Note: I loved making the Redis example from this earlier post so much, that I’ve decided to make a series of posts called “Rebuilding Redis”. Hope you enjoy! Another note: All source code for this portion of the Redis rebuild can be found here.
Introduction Link to heading
Put yourself in the following situation 🚗
It’s getting later on a Saturday afternoon. You’ve spent all day running around town, shopping for groceries, found a great present for your friend’s birthday, and you even managed to pick up dog food for your pup. You’re exhausted, and you’re ready to get home and relax - all that’s left is to grab a few things from the hardware store.
So, you go into the hardware store, grab what you need, come back out and……is that….your car? Oh no. The door is open! You forgot to lock the door! Everything is gone. Your groceries, your dog food, your birthday present. You’ve been robbed!
After a few minutes of some choice words, and realizing there are no cameras around in this massive parking lot, you think to yourself “alright, it’s not the end of the world, I’ll just go grab everything again”. You’ll just go back to the stores, grab everything you need, and head home.
Only one problem: what was that birthday present again?

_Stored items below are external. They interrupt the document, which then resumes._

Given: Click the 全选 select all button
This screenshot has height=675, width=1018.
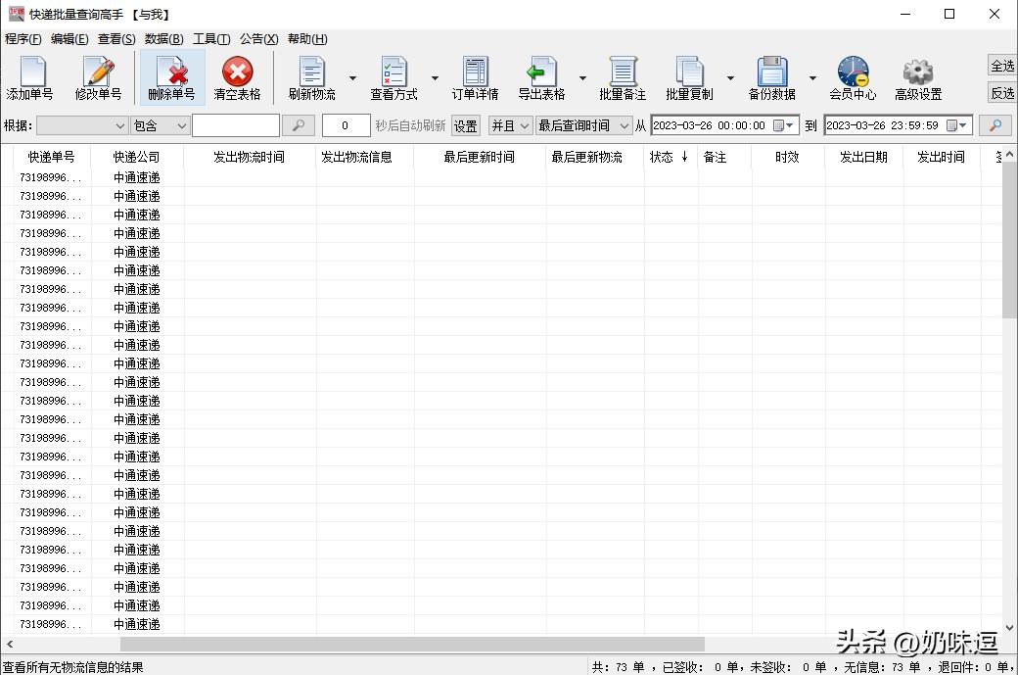Looking at the screenshot, I should (x=1002, y=66).
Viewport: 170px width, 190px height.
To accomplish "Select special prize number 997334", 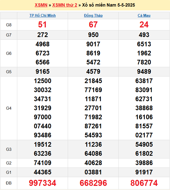I will coord(43,183).
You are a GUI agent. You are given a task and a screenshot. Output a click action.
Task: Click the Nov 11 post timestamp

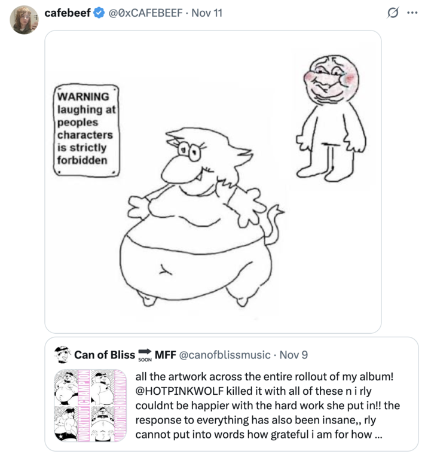point(207,13)
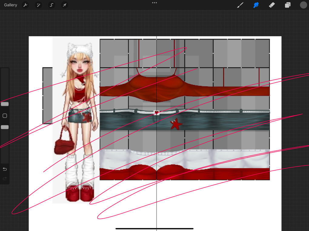Open the active color circle picker
Screen dimensions: 309x231
pos(303,5)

You can’t remember. It was a spur of the moment item that you had just found, and the stress of the situation is making it impossible to recall. If only you had written it down somewhere, and you could retrace your steps to figure out what you had bought…
If only you had a WAL.
What is a WAL? Link to heading
A Write-Ahead Log is a mechanism for ensuring that data is written to disk when it is committed somewhere. Much like the situation above, when we encounter a failure state, we could resolve our problems by replaying the steps we got to. It’s a simple concept, but it’s one that is incredibly powerful and is used in many databases today such as
How does it work? Link to heading
Conceptually, the way a WAL works is quite simple - when you do an action, log what you did. Then, when you need to recover, replay the log of actions from a known state.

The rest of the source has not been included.